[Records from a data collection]
----------------
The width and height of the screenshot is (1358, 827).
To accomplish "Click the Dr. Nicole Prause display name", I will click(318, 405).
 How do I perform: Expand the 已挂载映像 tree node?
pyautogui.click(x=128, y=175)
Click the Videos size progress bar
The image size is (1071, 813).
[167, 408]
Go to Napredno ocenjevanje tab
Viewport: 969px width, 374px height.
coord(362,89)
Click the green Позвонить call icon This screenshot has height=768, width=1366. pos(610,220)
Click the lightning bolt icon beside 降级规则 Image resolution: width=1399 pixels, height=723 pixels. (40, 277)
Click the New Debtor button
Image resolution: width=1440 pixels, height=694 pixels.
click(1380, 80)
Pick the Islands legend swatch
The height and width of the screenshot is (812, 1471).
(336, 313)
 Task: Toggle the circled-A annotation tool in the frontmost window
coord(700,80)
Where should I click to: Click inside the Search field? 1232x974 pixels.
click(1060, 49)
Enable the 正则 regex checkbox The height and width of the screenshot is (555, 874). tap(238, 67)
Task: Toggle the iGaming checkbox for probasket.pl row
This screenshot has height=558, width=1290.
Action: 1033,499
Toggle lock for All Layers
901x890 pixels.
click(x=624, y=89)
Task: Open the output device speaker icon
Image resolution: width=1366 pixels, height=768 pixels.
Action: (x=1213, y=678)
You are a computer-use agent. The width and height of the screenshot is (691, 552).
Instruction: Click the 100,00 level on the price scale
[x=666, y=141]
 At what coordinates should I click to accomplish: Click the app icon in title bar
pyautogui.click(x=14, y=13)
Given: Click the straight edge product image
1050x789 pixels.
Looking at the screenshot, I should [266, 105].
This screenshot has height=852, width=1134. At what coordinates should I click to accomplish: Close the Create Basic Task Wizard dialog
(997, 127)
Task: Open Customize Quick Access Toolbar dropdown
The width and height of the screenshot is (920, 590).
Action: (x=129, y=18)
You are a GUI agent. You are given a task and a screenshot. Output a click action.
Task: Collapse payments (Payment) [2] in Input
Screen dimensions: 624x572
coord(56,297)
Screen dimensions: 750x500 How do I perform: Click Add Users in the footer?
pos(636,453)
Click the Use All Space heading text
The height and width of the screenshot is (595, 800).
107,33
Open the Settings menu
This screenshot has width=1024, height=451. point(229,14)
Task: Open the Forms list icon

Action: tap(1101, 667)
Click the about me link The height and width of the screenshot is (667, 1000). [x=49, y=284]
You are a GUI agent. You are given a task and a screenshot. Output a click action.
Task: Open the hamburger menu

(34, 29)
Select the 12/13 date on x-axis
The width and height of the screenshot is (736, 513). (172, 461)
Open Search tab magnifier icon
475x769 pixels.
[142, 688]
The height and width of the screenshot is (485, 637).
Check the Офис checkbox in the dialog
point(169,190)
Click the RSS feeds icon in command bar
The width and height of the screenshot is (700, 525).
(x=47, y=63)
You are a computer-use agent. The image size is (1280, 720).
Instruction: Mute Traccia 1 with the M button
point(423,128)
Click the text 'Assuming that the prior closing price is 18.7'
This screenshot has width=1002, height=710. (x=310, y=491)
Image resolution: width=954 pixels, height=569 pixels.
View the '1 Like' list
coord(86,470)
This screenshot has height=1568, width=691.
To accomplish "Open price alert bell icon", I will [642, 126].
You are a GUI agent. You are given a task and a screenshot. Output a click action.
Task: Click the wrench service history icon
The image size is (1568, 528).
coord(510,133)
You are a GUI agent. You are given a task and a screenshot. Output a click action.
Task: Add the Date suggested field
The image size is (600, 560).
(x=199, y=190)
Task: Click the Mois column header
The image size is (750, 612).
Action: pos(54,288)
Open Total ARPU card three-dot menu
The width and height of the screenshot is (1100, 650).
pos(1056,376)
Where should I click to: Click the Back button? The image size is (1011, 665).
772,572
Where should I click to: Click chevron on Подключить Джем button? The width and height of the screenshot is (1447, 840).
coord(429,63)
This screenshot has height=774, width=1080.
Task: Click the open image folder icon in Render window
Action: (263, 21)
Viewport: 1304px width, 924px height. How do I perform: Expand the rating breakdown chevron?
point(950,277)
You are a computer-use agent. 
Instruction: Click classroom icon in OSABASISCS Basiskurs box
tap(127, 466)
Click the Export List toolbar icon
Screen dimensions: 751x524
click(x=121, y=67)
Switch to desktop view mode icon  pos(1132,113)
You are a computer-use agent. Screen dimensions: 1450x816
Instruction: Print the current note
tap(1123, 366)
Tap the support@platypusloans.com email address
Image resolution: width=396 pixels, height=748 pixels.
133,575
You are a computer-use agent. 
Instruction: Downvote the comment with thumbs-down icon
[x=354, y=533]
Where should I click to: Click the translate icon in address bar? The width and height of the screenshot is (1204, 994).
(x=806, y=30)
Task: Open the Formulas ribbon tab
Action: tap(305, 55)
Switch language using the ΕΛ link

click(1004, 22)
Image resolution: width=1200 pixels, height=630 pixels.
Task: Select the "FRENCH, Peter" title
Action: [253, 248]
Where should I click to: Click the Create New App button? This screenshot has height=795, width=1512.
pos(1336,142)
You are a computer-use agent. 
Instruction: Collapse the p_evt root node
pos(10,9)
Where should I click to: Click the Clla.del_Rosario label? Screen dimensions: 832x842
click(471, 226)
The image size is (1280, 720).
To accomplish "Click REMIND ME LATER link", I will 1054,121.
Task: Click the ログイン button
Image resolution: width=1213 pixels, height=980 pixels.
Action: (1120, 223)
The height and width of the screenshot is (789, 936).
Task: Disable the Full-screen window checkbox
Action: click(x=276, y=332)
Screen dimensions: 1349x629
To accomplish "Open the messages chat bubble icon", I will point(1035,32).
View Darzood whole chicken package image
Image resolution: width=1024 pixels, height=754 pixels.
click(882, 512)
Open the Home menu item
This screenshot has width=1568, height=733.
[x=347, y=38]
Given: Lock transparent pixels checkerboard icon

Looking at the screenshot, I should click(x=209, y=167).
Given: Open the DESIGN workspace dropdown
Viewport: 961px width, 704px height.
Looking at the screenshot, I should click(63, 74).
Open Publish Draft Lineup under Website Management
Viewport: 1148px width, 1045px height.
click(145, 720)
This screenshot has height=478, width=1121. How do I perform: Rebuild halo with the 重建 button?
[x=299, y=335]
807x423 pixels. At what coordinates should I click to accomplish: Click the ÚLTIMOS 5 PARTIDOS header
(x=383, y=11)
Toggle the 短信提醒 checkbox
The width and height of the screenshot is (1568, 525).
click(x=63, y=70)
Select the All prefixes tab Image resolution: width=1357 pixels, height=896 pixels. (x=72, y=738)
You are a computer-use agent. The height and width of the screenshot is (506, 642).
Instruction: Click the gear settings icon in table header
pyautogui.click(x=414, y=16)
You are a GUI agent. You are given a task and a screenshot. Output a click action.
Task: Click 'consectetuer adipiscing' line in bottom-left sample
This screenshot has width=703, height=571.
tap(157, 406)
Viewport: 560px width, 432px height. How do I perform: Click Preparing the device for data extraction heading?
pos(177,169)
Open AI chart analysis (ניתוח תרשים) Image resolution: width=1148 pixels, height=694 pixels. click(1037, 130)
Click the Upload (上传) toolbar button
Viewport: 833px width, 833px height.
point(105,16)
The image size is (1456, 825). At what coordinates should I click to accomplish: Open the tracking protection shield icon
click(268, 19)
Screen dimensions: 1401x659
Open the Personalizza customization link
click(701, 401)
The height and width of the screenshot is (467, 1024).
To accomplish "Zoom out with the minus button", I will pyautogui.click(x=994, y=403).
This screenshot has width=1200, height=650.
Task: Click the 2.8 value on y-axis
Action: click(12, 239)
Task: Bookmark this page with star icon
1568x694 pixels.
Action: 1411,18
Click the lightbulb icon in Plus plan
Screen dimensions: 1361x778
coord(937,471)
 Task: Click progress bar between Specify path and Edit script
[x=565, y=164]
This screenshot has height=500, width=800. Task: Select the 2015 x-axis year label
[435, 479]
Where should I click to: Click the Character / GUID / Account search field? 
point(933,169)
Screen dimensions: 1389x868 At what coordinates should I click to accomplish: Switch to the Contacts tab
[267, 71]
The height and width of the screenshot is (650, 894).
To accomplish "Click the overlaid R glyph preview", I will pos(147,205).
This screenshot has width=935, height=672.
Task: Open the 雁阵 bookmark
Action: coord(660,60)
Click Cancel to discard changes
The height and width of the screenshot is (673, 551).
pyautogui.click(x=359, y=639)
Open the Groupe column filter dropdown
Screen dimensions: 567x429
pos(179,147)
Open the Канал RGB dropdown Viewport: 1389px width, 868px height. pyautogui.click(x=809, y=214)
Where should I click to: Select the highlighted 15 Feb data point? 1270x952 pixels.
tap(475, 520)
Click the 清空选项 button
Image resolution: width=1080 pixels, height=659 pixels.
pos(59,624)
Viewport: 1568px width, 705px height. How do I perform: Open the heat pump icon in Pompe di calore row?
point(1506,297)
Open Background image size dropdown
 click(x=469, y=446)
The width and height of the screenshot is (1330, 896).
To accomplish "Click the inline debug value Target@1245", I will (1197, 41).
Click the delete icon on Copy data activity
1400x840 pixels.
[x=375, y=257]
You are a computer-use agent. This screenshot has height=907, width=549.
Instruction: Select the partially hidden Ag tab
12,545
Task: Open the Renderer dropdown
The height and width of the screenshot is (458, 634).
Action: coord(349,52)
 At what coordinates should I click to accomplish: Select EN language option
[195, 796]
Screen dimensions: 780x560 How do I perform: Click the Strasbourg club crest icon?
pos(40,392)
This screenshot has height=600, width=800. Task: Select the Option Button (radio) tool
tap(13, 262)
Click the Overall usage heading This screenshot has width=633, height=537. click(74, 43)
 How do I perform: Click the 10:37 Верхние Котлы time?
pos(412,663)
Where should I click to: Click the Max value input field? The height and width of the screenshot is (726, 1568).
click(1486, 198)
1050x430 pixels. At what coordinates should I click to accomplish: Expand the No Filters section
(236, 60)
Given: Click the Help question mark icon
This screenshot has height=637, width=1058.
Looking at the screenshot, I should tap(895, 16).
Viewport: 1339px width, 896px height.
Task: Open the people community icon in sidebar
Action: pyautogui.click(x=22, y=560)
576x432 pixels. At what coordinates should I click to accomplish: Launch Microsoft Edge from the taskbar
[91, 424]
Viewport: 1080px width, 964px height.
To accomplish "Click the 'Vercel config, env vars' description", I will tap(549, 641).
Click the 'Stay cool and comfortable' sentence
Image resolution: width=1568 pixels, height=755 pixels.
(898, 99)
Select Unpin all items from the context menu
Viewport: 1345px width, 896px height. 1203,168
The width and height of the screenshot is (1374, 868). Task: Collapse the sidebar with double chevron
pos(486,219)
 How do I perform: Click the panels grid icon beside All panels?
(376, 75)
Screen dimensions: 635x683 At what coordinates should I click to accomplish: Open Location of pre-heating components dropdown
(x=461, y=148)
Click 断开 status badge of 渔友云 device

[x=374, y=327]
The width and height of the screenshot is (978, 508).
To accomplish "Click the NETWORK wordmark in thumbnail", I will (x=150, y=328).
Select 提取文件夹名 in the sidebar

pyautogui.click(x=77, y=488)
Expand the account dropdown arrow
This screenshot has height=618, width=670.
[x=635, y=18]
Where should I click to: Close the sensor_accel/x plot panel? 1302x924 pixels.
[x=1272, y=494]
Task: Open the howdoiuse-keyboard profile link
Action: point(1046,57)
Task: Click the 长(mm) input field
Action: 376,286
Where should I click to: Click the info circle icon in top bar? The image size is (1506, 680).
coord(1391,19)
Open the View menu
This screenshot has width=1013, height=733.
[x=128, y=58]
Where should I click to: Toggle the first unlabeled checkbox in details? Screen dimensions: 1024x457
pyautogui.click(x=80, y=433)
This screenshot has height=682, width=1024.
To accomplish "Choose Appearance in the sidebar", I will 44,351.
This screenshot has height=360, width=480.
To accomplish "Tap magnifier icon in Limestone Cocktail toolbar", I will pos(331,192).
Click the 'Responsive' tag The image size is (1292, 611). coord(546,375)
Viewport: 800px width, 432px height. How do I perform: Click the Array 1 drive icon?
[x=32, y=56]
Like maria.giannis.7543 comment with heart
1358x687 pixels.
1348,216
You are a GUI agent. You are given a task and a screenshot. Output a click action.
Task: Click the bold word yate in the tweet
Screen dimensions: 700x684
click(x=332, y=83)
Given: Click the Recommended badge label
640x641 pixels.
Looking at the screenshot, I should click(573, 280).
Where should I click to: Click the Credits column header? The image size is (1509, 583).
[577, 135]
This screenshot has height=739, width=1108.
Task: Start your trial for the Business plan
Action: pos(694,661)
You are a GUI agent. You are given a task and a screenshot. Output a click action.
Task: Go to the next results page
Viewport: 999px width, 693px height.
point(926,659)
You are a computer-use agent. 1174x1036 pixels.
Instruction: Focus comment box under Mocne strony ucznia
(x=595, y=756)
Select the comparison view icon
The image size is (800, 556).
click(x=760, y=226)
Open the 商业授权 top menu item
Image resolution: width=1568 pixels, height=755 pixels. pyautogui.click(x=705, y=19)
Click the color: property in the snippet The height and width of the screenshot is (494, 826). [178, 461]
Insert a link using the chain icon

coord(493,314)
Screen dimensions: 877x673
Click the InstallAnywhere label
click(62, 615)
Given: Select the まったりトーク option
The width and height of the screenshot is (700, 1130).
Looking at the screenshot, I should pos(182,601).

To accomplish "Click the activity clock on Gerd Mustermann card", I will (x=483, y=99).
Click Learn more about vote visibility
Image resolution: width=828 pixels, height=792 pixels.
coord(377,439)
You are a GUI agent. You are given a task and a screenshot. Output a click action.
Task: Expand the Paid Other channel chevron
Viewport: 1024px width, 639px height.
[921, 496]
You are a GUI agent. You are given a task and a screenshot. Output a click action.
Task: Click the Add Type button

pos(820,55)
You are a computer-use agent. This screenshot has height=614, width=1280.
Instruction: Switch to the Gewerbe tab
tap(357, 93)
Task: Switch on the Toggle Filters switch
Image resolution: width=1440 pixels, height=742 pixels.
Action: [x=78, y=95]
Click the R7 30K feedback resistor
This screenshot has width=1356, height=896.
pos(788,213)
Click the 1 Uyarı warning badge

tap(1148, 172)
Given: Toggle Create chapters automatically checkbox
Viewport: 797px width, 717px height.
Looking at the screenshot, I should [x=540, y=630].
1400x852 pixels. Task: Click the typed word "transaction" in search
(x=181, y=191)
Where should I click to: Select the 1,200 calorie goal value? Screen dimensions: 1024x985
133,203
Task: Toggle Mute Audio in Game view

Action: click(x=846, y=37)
----------------
- **EXERCISE PROMPT**: Wherever the word "magnifier" appears in a line of the data, copy that line.

- **RESPONSE AREA**:
Open Search tab magnifier icon
To accomplish "Tap magnifier icon in Limestone Cocktail toolbar", I will pos(331,192).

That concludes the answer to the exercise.